Görevin içeriği
Belge metnine göre ifade veren kişi, İstanbul'a taşındıktan sonra oğlunu hangi okula göndermiş?

Belge metni
------

Çocuklarının örgüte müzahir okullara gitmesi ile ilgili olarak soruya “Oğlumuzu İstanbul’a taşındıktan sonra Fatih Kolejine gönderdik. Şu an devlet okuluna devam etmektedir” dedi.

Mahkeme Başkanı “Eldeki bütün dijital aletleri sattığınız görülüyor. Buna ne diyeceksiniz?” sorusuna ise “Küçük notebookum vardı. Eski akıllı telefonlarımız vardı. Ben eşimin telefonlarımızı ve bilgisayarlarımızı sattığını biliyordum. Ancak daha sonra öğrendim ki herhangi bir değeri olmadığı için bu aletleri satmayıp atmayı tercih etmiş. Zaten bu aletlerin şarj problemleri vardı. Herhangi bir ekonomik değerleri söz konusu değildi.

------

Veri kümesi alıntısı

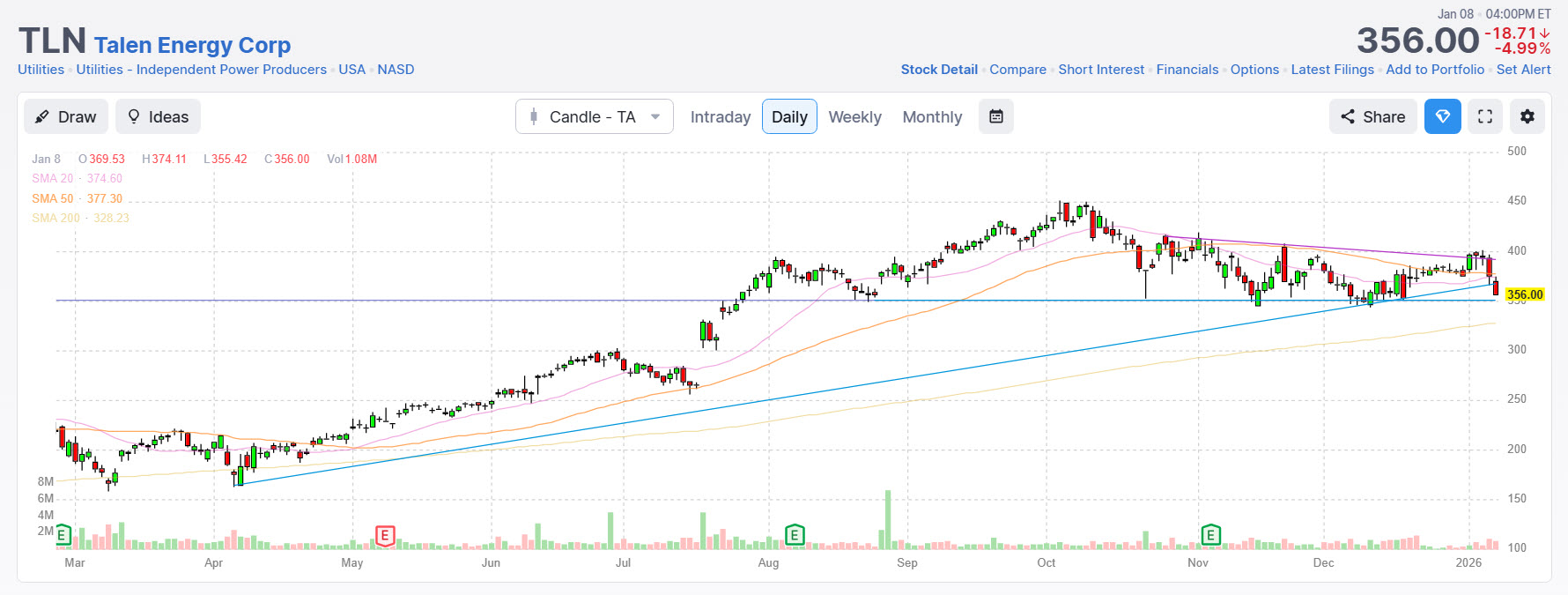Screen dimensions: 1568x595
Task: Enter fullscreen chart mode
Action: [x=1484, y=116]
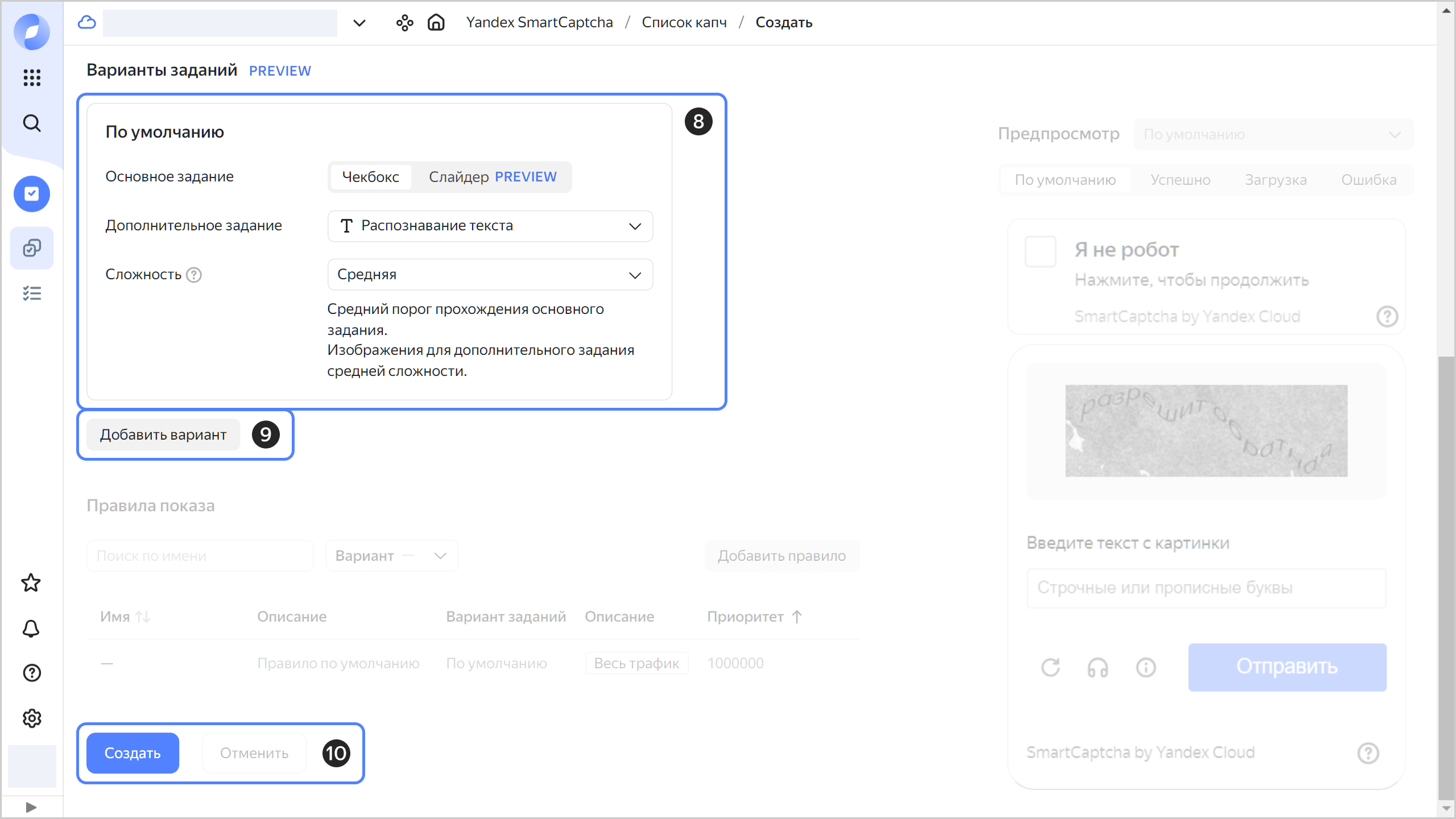Open the all services grid icon
1456x819 pixels.
(32, 77)
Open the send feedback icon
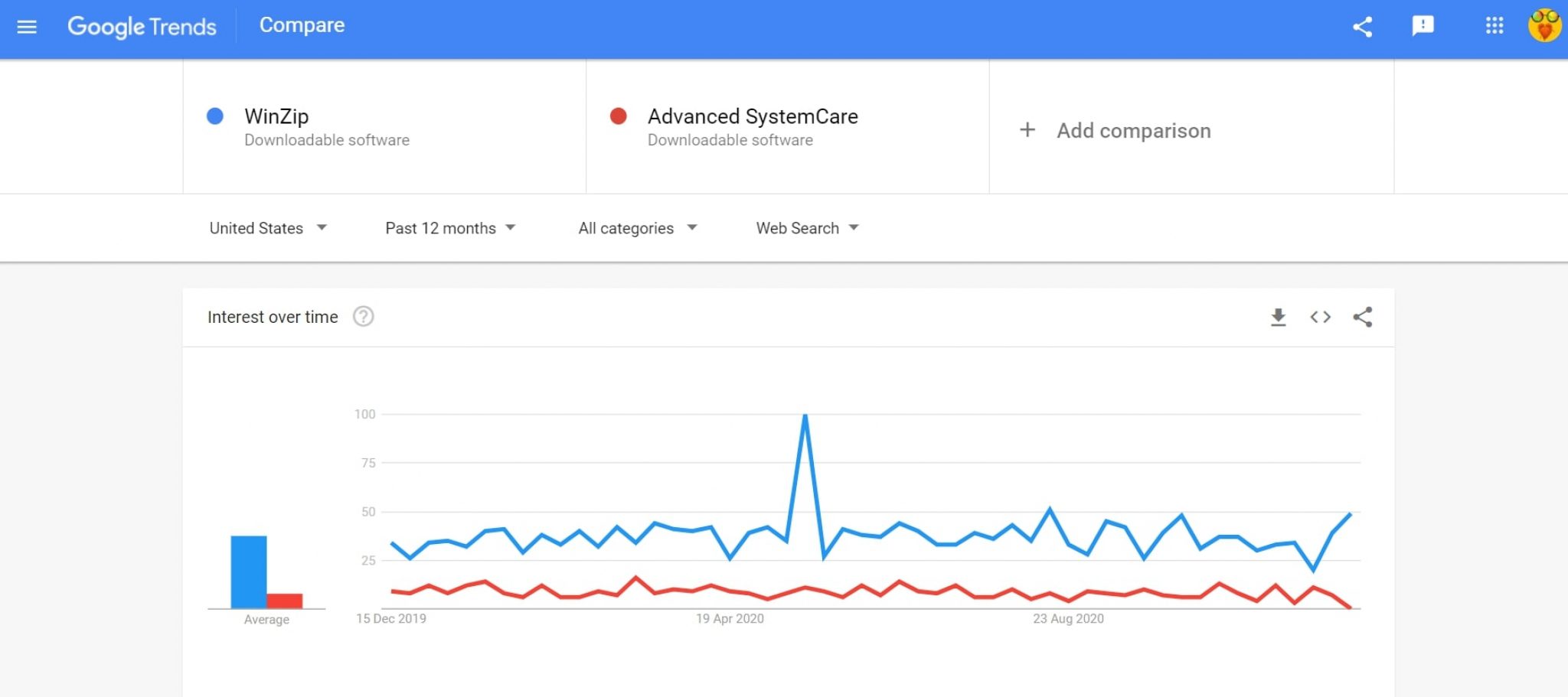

------

Göreve yanıt
Fatih Koleji'ne.